The Neo-Liberal Dead End
The Narendra Modi led BJP did not become the darling of corporate India and international financial interests in 2014 without proving its unshakeable loyalty to the neo-liberal doctrine. Instead, it was considered the most politically savvy manager of its execution. So, they may appear to have no reason to complain about what the Government did in the previous five years (except perhaps for Demonetization) and what has been promised in and through the Budget. However, the worsening demand situation in the economy is hurting even corporate sales and bottom lines. They have not also shown in the last five years any great enthusiasm to begin investing heavily and in the present circumstances are even less likely to do so. So, are they unhappily happy or happily unhappy – satisfied with the policy stance of the government but dissatisfied about its outcome?

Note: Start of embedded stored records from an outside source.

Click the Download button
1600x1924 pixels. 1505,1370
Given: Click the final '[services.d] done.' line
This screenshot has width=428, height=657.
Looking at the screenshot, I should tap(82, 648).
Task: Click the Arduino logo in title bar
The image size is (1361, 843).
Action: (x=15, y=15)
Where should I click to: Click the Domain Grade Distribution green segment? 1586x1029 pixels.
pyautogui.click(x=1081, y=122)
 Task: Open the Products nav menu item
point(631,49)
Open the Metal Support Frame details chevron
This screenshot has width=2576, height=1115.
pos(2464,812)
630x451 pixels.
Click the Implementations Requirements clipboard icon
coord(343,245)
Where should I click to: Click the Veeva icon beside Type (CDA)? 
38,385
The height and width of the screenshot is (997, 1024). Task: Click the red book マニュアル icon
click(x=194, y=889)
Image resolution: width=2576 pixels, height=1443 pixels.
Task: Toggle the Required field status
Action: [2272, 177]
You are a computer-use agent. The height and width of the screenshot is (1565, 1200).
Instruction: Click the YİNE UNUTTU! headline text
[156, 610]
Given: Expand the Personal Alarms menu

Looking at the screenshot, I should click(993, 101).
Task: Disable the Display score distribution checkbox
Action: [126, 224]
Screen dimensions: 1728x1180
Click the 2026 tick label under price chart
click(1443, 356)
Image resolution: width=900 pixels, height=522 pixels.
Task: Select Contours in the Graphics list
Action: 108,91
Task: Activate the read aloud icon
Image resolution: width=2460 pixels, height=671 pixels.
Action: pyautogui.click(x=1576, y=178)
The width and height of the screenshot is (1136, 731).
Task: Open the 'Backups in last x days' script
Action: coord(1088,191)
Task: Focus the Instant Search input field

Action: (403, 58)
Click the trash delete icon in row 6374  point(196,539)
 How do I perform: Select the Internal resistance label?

Their class outlook prevents them from understanding the relationship between the two and the increasing incompatibilities underlying it – between rising inequality in the distribution of wealth and incomes and expanding consumption demand; between profiting from cheap labour and finding the outlets for investing these profits and finding the markets for selling the products produced; between the combination of privatization and keeping the taxes they pay low and the requisite availability of physical and social infrastructure, etc.  It therefore the bankruptcy of their own outlook produced by wanting to have the cake and eat it too which is being reflected by a Government that ultimately represents their interests. The consequences of this, however, will be the aggravation of the existing crisis and increasing exposure of India’s economy to present and newer dangers – the ultimate price for which is being and will be paid by India’s working millions. This is the only promise of the first Budget of the second Modi Government.

The author is Professor at CESP, JNU, New Delhi.